As a teacher of 25 years' experience, although frustrated by bad behaviour in some students, I listened to the harbingers of doom with scepticism. It has all been said before: the younger generation has never come up to the standards of the older. The older generation has always had a virtuous and self-disciplined youth to boast about - little money, brutal teachers, no central heating, coffee bars the height of depravity and so on.
So I listened with no real concern. Things would come right. They are adolescents and they should be pushing the boundaries and seeking independence. That is in the order of things and, in the fullness of time, they will, like Mark Twain, realise that their parents learn a lot in the four years between their offspring being 17 and 21 years old.
But I am out of teaching now. I have time to reflect, and I see a generation that has become worse, that does need guidance, that is going to cause great problems in the future. And, no, it is not the younger generation; it is the older one. We are not taking responsibility for our youth. We give them little guidance or parameters by which to work. We are leaving them completely confused. We are scared to say "no".
As head of faculty I was carpeted by my deputy head because one of my students was frightened to come to school because she had missed her fifth coursework deadline and did not want to face me. I argued that she should be frightened. My deputy head did not agree: no child should be frightened to come to school. Well, yes they should if they have to face a teacher for the fifth time to say "I've forgotten." If I had put myself in that position with my headteacher, I would have been frightened.
We are shirking our duties. It is harder to haul a child up in the corridor for foul language than it is to pretend not to hear it, but then shock and horror should be demonstrated by all who are then involved with the student - pastoral teachers or senior staff. Everyone acts out the whole performance together and, at the end of it all, the student is aware that the word is not acceptable in school.
But it must be a whole-staff thing. It is no use if a teacher decides that personal popularity is more important than educating the whole student - and, alas, I have met too many of that type of teacher.
I am fortunate now to count some of my ex-students among my friends, but they were not my friends when I was teaching them. I was the teacher; they were the students. We both knew our roles and so there was a distance between us.
The thing is, we do not need sanctions for most kids.
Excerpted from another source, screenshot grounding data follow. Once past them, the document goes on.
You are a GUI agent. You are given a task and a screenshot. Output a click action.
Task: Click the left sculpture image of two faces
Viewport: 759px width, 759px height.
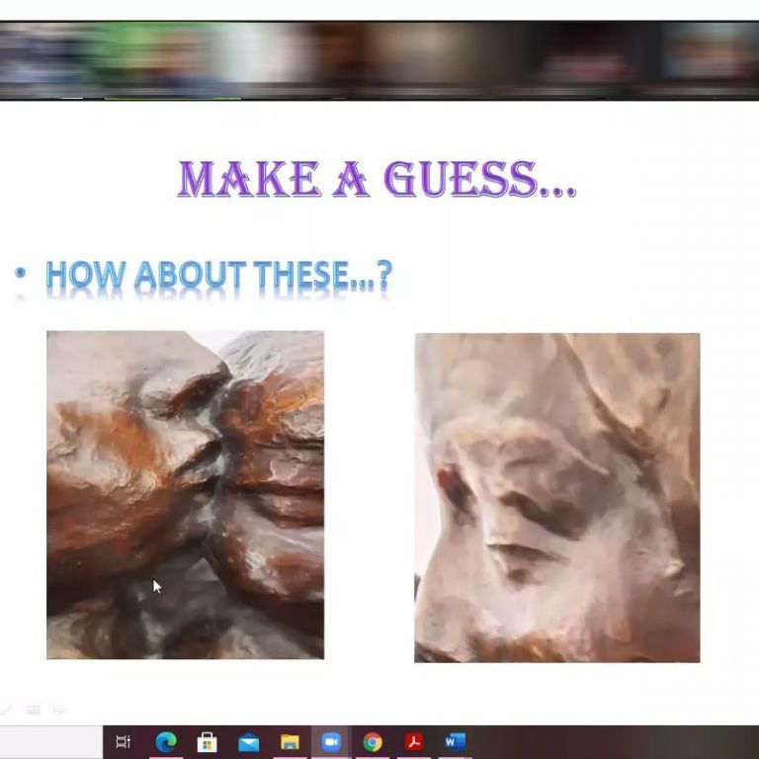(185, 494)
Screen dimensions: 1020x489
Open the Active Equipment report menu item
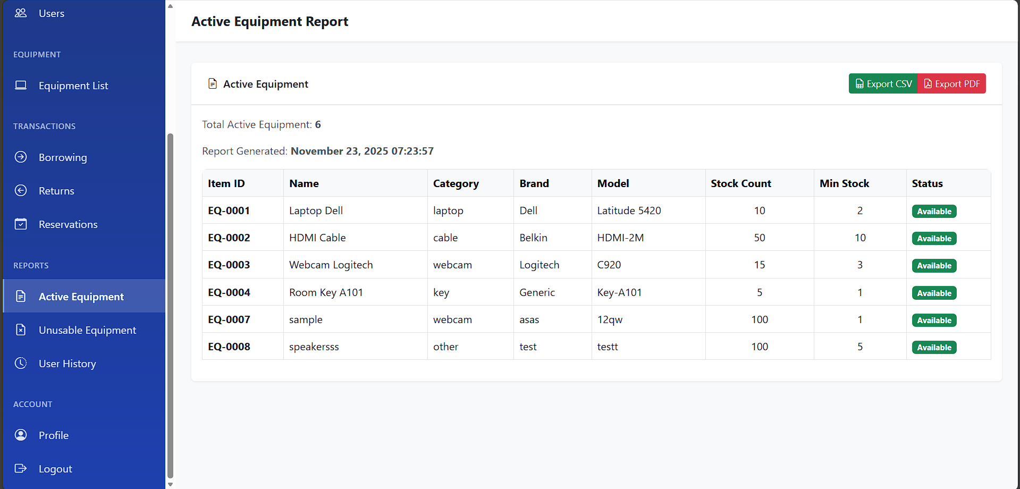click(x=81, y=297)
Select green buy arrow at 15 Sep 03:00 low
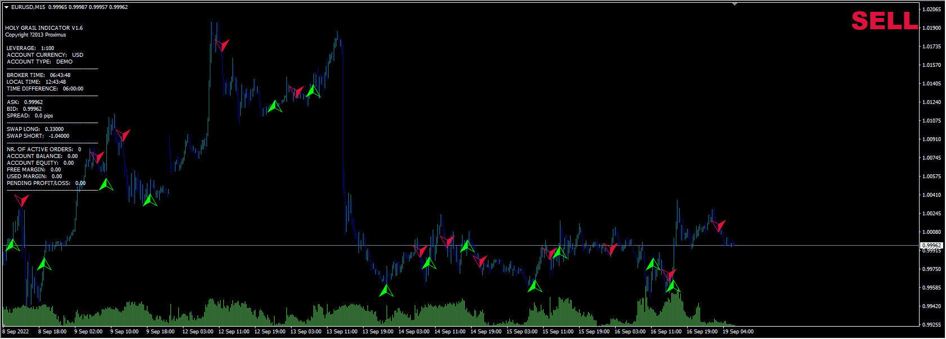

Most will operate under the basic rule of politeness all round. Parents will, generally, support the teacher provided they know what is going on.
I once had to interview a parent who had threatened me with violence because I had reprimanded his son. I made sure that there were a couple of rugby teachers on call before the interview. At first the dialogue was decidedly unpleasant and I was fairly nervous. By the end of the interview, however, we had both agreed that his son was a brat who refused to do any work and was extremely confrontational at home as well as at school. We decided to work on him together - a kind of pincer movement. Alas, much as I would like to romanticise, there was no great transformation - he is probably a grown-up brat now - but he did pass his GCSE English and his father and I parted the best of friends.
The people who should be taking up the cudgels (figuratively, of course) are senior and promoted staff. As a young teacher I looked on most of those men and women in suits with some awe and a great deal of admiration. They could do things that I could not do with adolescents. Students respected most of them and, in some cases, feared them. It was the rare student who would stand up to them.
Those rare students are still around and always will be, and there is little or nothing that we will ever be able to do about them. Special arrangements must be made for them. No, it is the run-of-the-mill mischievous kid who, without well-understood parameters, will turn into the disruptive pupil.
Courage is needed to ensure that that does not happen.
Jennifer Baker was, until recently, head of English in a large Lancashire secondary school. She is now a freelance.